A linear economy works according to the 'take-make-dispose' step plan. This starts with the extraction of natural resources, the conversion of raw materials into products that are distributed for consumption; after used, they are simply thrown away.
We recently had the pleasure to host Rachel Kulick (Associate Professor of Sociology at UMass-Dartmouth) who taught the Sustainability Program students about linear versus circular economies. Here are some important take-awys:
A linear model is wasteful. It's important to break the paradigm, look for new alternatives, and re-think the process, if we are serious about sustainable economic development.
Re-thinking the process is the premise of circular economy. By definition, a circular economy repairs, regenerates and strives for products whose components and resources never lose value or utility. For this to happen, you have to design waste out of the system.
Why in Monteverde and the Bellbird Biological Corridor?

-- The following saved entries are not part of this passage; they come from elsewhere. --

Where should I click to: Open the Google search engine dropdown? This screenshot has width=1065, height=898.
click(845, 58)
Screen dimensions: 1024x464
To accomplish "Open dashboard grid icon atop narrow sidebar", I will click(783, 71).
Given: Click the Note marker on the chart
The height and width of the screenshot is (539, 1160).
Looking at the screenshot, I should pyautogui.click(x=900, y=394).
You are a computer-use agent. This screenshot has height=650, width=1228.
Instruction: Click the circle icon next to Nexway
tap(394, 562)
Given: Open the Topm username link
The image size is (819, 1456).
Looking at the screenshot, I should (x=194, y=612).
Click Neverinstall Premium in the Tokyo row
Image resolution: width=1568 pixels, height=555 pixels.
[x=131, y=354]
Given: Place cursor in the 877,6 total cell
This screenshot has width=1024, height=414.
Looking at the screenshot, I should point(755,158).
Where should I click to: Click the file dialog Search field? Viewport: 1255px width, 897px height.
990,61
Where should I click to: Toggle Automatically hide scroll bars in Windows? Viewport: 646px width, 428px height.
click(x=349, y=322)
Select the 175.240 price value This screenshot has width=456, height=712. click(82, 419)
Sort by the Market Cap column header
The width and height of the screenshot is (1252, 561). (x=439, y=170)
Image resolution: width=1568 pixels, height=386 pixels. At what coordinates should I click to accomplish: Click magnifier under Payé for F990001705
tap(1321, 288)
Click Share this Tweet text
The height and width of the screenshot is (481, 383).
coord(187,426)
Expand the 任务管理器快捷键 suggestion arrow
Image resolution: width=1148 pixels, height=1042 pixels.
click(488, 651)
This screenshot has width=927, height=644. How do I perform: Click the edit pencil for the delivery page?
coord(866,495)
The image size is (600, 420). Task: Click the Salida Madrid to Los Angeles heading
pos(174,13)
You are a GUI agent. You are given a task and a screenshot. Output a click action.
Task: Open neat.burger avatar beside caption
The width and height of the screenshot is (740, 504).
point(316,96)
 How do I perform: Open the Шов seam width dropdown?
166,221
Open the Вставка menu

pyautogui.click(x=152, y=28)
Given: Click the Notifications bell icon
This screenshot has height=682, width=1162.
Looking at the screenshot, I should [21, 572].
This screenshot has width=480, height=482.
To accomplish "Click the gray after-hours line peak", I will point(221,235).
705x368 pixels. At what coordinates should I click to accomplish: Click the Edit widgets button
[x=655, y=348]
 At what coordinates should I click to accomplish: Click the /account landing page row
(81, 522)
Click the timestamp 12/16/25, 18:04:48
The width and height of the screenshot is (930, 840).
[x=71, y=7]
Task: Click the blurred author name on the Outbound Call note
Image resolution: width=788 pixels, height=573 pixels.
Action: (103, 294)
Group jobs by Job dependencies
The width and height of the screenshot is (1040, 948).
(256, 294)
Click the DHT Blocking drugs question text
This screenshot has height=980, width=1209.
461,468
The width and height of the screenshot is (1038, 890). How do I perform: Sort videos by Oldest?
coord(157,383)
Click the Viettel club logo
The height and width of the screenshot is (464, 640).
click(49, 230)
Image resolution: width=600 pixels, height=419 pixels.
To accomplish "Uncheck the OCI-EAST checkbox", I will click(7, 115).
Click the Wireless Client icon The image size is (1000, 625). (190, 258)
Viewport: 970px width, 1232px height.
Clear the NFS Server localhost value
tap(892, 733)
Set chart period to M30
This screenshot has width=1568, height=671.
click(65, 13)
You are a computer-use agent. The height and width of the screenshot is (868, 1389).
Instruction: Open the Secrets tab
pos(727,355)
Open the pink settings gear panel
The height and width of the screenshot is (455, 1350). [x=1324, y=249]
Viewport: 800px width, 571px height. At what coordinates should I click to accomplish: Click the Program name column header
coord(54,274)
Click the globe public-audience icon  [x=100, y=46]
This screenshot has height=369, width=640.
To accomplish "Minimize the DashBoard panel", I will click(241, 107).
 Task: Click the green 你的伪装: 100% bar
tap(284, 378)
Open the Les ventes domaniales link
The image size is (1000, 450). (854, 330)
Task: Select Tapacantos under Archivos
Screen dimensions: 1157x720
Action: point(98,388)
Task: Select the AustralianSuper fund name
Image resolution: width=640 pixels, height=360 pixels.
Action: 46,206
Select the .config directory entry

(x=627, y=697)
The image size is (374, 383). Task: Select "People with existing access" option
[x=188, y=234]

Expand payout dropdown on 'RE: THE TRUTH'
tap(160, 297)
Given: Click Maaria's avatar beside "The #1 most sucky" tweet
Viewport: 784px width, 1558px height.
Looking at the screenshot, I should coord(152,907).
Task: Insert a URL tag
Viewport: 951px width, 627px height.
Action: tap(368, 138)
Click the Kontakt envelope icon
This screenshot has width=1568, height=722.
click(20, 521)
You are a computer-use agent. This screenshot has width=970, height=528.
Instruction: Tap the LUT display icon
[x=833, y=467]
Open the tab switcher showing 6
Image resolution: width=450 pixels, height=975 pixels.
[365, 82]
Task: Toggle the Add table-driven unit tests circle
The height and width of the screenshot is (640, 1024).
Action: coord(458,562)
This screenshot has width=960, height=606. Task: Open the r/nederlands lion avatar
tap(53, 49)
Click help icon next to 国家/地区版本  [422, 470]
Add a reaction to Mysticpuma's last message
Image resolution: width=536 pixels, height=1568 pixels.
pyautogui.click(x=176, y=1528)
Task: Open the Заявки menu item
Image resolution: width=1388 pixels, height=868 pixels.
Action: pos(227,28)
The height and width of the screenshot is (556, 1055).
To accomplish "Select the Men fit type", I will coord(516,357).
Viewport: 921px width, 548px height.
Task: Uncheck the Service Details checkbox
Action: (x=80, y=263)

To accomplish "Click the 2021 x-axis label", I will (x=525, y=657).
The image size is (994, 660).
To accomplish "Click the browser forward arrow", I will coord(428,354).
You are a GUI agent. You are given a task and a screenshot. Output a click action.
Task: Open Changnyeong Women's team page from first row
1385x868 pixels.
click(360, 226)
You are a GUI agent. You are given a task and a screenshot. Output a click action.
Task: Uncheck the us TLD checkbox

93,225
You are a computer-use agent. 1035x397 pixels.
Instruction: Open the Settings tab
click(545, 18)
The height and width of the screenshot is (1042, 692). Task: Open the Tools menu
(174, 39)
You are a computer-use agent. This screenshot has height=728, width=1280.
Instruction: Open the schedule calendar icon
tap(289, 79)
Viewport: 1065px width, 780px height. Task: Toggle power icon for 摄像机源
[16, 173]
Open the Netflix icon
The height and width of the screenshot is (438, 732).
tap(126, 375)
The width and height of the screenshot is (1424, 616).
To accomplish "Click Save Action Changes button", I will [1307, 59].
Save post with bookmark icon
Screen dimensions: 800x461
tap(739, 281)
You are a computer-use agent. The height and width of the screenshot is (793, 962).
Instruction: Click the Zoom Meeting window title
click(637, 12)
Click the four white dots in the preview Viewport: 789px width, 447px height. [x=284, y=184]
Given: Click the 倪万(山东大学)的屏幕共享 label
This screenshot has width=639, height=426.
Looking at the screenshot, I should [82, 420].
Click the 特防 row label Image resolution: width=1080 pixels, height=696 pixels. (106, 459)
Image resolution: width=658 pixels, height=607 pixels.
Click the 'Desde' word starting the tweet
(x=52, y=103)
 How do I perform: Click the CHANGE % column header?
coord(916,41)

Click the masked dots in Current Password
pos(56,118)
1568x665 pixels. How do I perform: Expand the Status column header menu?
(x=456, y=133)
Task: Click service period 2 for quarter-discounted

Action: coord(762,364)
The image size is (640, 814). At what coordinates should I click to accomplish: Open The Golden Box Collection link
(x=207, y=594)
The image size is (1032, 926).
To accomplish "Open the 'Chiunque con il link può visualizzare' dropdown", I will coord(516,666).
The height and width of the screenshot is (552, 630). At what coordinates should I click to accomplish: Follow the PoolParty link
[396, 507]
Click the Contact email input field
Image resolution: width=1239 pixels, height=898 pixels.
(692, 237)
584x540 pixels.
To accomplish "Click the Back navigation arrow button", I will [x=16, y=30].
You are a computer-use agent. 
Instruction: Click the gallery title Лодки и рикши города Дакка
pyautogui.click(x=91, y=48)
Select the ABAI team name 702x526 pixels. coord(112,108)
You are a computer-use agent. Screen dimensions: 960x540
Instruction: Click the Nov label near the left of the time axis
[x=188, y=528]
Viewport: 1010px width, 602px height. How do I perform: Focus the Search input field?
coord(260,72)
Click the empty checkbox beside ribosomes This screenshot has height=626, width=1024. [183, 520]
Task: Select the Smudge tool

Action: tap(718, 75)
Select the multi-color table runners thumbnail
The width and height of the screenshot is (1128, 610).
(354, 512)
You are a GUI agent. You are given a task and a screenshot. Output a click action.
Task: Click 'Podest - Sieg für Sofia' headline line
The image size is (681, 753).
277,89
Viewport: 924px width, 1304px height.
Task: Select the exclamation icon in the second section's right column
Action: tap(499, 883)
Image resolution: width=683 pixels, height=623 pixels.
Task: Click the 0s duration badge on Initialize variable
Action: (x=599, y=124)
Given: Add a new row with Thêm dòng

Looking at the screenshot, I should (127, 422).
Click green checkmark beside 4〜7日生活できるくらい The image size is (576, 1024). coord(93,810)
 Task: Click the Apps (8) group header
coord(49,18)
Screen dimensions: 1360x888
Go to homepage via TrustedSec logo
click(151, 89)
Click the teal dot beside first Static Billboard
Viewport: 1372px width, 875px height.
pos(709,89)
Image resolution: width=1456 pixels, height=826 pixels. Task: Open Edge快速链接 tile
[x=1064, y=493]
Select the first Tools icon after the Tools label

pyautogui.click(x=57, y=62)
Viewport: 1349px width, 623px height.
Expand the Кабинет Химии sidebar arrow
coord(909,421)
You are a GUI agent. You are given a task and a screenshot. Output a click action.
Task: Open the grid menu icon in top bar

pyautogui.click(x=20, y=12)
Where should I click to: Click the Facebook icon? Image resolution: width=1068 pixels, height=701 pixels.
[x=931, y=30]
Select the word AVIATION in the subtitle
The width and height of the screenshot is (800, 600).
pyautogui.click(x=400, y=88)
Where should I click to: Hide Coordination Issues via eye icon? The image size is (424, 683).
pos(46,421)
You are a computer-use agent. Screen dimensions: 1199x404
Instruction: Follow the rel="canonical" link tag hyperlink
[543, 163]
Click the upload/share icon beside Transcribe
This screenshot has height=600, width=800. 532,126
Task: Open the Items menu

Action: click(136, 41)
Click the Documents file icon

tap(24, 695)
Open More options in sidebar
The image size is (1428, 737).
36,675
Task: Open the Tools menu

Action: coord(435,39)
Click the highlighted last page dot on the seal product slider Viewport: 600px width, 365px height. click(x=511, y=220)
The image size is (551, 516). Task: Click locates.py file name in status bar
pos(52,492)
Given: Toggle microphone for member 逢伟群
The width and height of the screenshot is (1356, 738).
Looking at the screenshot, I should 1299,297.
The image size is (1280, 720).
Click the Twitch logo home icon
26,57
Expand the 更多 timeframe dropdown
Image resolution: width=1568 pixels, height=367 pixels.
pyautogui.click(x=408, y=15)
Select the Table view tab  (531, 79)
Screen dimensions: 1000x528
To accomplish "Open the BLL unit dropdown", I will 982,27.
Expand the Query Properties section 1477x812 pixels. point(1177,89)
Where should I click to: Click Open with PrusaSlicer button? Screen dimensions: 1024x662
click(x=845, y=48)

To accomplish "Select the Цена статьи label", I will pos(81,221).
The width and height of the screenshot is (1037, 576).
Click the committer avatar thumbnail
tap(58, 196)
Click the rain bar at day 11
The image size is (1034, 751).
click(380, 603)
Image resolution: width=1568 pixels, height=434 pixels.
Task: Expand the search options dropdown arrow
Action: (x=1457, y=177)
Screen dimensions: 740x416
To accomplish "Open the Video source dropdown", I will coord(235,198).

The Bellbird Biological Corridor is an inter-institutional organization that seeks to connect critical Pacific-slope habitat, all the way from Monteverde along the continental divide (~1800m the higest point) to coastal mangroves on the Gulf of Nicoya (sea level).
As part of this effort, different institutions in the community are working toward mitigating climate change by reducing emissions. Likewise, there are efforts to encourage the creation of a circular encomy that links people on the corridor through trade and other kinds of exchange. People here look foward to economic development and they are open to the concept of a circular economy.
What does a circular economy look like for the Bellbird Biological Corridor?
A circular economy in the BBC would have production and trade among the communities along the Corridor. The "systems" might include diverse products that can be used in the area which could then be recycled into other products.
For example: the owner of a restaurant buys groceries in the famers market. A client of the restaurant consumes a meal made from the local foods. The food scraps is then sent to a farmer who converts this organic material into compost. This fertilizes crops that can be sold in the local market. The cycle starts again!